Stored dataset items
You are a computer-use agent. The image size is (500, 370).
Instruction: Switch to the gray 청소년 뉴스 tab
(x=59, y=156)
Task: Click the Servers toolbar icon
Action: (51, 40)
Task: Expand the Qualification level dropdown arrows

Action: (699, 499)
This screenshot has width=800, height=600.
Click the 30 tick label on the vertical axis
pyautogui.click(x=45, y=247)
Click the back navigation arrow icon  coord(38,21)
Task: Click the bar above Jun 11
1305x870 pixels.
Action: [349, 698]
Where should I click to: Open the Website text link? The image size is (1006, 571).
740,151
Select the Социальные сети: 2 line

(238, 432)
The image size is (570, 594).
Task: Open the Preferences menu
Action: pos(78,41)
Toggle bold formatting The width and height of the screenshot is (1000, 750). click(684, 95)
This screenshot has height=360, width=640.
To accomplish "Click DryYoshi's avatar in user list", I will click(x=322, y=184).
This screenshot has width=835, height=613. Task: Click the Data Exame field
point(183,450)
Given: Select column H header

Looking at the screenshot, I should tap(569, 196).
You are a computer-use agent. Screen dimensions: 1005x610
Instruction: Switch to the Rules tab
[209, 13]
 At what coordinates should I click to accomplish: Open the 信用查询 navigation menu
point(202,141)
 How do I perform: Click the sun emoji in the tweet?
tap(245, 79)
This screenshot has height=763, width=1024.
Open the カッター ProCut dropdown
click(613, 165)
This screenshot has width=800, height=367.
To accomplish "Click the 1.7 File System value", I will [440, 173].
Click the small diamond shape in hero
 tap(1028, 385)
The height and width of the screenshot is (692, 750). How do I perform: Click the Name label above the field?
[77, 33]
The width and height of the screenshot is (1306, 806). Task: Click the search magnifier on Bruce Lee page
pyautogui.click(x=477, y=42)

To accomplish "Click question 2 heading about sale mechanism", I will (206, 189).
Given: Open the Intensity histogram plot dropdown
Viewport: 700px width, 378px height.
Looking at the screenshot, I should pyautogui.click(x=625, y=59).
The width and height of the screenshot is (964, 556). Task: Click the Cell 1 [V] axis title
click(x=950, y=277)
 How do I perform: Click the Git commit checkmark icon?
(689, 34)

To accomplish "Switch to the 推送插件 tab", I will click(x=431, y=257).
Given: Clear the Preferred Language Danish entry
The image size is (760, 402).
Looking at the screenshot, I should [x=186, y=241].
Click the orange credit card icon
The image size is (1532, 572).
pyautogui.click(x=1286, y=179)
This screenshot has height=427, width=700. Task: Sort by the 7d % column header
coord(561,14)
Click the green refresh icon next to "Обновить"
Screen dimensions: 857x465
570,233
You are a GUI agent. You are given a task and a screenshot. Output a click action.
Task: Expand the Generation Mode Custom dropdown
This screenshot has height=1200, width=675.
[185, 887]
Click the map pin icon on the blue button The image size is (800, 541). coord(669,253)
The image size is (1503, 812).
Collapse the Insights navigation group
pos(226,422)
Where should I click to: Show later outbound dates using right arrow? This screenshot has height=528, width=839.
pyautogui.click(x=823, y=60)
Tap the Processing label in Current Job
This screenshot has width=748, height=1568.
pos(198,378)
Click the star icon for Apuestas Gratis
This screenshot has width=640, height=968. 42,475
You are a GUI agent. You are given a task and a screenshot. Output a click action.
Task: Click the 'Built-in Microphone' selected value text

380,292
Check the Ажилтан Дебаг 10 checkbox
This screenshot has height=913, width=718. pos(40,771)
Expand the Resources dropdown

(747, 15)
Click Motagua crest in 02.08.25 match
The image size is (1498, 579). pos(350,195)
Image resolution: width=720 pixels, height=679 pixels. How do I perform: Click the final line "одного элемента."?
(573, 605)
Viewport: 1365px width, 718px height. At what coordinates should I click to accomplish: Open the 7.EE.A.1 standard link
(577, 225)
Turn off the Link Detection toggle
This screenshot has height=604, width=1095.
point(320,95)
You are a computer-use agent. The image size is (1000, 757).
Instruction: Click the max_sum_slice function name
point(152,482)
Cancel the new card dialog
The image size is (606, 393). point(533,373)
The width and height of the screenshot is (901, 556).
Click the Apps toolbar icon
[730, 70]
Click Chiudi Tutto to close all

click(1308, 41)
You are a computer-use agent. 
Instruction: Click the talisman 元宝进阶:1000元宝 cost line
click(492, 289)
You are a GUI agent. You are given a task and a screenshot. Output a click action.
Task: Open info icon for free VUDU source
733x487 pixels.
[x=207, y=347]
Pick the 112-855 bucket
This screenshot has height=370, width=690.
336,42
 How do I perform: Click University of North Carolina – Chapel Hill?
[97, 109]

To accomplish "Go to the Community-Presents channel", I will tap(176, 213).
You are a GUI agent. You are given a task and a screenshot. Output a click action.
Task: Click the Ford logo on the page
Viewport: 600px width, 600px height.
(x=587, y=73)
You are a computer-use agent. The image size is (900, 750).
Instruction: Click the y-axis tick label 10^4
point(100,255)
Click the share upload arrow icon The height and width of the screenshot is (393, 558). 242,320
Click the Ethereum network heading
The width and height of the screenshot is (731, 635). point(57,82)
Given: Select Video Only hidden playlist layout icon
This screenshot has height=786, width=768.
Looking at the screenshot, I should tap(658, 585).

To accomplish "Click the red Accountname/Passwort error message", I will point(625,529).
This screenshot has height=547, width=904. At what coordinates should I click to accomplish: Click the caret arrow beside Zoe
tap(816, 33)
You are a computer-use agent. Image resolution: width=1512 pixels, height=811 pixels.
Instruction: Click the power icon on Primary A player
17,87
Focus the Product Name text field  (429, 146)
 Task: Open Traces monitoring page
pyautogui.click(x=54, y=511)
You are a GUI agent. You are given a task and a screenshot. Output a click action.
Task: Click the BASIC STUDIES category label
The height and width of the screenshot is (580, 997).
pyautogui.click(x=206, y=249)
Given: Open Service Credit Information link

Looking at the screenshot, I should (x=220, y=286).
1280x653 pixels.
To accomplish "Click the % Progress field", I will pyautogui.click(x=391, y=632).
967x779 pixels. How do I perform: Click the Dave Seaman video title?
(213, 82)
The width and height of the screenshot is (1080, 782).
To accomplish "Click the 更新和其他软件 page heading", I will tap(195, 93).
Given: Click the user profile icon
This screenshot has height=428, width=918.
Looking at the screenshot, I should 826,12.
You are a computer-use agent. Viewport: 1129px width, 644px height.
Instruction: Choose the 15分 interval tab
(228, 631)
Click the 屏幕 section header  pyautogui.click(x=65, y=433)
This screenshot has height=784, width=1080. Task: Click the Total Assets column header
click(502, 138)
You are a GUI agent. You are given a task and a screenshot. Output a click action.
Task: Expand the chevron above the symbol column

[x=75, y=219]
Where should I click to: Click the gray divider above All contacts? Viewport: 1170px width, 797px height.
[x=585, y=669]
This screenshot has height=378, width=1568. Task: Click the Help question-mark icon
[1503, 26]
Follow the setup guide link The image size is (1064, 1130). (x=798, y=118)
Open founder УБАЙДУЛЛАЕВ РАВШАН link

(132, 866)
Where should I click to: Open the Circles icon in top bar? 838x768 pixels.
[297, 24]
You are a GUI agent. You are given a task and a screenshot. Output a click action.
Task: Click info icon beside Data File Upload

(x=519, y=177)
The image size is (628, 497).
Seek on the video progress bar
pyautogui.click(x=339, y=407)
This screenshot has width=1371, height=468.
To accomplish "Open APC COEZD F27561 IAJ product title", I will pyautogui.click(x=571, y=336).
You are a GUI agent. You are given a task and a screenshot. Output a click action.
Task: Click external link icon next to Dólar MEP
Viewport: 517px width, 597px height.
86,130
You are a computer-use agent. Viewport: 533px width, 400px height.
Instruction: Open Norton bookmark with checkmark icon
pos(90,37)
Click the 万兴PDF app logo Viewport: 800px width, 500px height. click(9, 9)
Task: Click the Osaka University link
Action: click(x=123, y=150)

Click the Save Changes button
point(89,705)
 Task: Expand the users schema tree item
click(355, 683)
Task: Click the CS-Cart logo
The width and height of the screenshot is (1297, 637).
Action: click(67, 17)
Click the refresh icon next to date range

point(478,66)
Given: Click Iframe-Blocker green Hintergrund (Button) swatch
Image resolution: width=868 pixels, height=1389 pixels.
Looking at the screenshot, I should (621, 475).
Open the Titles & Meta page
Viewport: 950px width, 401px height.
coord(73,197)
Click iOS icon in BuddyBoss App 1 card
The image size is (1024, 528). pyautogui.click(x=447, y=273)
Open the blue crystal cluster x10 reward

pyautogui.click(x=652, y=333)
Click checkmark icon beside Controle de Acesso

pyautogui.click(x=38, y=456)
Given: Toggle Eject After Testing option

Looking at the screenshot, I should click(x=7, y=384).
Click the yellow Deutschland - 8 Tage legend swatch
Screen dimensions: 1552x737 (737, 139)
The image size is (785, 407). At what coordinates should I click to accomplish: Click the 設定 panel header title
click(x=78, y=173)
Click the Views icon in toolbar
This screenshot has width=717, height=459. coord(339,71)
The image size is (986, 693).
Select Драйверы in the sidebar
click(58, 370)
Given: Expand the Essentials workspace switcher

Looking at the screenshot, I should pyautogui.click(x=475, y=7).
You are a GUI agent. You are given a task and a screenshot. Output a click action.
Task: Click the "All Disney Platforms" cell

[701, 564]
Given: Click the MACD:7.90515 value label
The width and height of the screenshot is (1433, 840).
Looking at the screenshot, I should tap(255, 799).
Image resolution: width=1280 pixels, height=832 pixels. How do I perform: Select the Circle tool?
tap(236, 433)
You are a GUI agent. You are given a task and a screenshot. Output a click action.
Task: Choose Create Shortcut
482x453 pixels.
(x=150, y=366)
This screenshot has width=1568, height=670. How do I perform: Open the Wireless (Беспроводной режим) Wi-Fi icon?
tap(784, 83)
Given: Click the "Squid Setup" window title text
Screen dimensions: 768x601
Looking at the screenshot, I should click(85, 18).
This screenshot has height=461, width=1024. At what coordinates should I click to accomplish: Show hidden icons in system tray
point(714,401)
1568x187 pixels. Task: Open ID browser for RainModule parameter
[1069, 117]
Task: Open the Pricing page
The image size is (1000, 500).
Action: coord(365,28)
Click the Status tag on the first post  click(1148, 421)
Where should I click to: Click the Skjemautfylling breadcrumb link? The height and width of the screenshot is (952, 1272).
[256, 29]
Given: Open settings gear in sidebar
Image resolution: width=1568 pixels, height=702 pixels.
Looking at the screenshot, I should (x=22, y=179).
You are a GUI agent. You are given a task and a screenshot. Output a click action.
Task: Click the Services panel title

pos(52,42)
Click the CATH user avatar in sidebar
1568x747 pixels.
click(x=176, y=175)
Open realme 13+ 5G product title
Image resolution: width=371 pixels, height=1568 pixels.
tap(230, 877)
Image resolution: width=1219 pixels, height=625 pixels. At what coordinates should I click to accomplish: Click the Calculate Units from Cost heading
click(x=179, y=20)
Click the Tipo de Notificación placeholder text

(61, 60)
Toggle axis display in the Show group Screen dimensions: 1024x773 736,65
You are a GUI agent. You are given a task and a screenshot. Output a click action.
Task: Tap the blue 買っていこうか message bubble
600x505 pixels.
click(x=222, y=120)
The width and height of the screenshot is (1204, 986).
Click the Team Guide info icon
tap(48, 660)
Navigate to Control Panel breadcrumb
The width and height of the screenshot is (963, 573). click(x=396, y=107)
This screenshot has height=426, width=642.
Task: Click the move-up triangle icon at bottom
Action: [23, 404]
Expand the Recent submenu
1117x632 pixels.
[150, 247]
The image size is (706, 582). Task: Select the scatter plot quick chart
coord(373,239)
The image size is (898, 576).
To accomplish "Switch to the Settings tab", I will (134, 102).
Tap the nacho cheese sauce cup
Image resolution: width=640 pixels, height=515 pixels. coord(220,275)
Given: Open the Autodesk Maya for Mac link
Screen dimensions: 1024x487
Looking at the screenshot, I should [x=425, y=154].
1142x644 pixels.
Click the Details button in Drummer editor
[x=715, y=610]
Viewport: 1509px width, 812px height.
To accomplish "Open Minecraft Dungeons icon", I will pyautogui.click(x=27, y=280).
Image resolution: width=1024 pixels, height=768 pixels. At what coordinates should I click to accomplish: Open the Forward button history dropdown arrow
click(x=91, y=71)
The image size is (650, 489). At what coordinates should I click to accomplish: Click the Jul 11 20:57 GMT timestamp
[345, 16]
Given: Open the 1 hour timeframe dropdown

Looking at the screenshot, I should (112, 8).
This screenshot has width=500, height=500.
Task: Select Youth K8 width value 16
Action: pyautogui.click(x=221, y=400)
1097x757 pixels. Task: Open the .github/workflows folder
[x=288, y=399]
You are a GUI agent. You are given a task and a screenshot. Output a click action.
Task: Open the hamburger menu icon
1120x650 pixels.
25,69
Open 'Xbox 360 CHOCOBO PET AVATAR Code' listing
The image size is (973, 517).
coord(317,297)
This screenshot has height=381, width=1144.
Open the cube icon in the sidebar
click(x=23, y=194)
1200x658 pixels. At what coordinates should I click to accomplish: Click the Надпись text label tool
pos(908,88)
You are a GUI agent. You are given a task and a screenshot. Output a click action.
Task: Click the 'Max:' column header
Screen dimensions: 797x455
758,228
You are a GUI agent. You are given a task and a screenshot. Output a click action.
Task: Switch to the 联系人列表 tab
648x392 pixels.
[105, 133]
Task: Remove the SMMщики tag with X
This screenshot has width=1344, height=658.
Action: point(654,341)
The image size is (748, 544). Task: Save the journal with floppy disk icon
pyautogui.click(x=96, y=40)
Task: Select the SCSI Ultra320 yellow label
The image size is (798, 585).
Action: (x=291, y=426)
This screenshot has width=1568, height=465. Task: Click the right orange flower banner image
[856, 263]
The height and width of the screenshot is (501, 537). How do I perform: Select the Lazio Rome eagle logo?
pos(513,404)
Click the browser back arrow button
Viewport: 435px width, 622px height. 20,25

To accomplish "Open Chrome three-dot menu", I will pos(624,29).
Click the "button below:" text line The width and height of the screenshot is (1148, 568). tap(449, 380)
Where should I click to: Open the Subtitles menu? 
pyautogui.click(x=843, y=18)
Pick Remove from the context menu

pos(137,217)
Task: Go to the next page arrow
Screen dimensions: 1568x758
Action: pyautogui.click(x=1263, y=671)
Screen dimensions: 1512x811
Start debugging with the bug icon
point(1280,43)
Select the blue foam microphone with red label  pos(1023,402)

- _Directions for this task_
Return each line of the data that contains the string "computer".

- _Solved problem_
You are a computer-use agent. The image size is (500, 370).
You are a computer-use agent. Screen dimensions: 1005x610
You are a computer-use agent. The image size is (1000, 757).
You are a computer-use agent. 
You are a computer-use agent. The image size is (900, 750).
You are a computer-use agent. Image resolution: width=1512 pixels, height=811 pixels.
You are a computer-use agent. Viewport: 1129px width, 644px height.
You are a computer-use agent. Viewport: 533px width, 400px height.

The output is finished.